Die Herzerkrankungen der Studienteilnehmer waren alle behandelbar und in vielen Fällen verschwand die erektile Dysfunktion wenn die Patienten das Rauchen aufgaben bzw. ihre Cholesterinwerte verbesserten.
Keiner der Studienteilnehmer zeigte offensichtliche Symptome einer Herzerkrankung doch 80% waren zumindest einer Risikogruppe zugehörig (Nikotinkonsum, Cholesterin, Diabetes, Bluthochdruck, erbliche Belastung) Mehr als die Hälfte der Männer zeigte erst beim Belastungs-EKG Anzeichen einer Herzerkrankung.

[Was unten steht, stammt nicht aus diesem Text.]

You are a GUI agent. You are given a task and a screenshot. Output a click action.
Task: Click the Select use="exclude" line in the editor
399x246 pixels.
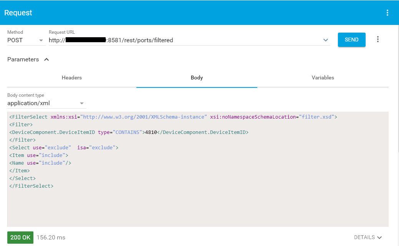pyautogui.click(x=64, y=148)
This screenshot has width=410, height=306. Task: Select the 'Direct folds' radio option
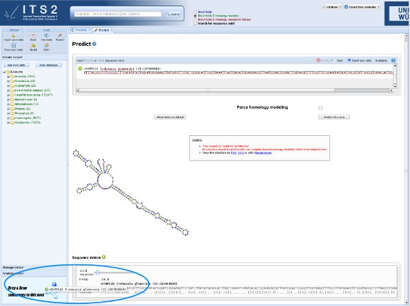[193, 4]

20 der 50 Männer unterzogen sich anschließend einer Angiographie (Injektion eines Kontrastmittels in die Herzarterien um mittels Röntgens Durchflußblockaden festzustellen). 6 der 20 zeigten Blockaden der drei Herzhauptarterien, 7 hatten immerhin Verengungen zweier Arterien und jeweils eine Arterie war beim Rest der 20 blockiert. Bei allen anderen Teilnehmern, die anfänglich Symptome einer Herzerkrankung beim Belastungs-EKG zeigten, konnte eine Herzerkrankung mittels weiterer Tests ausgeschlossen werden bzw. war die Erkrankung zu minimal für die Untersuchung durch Angiographie.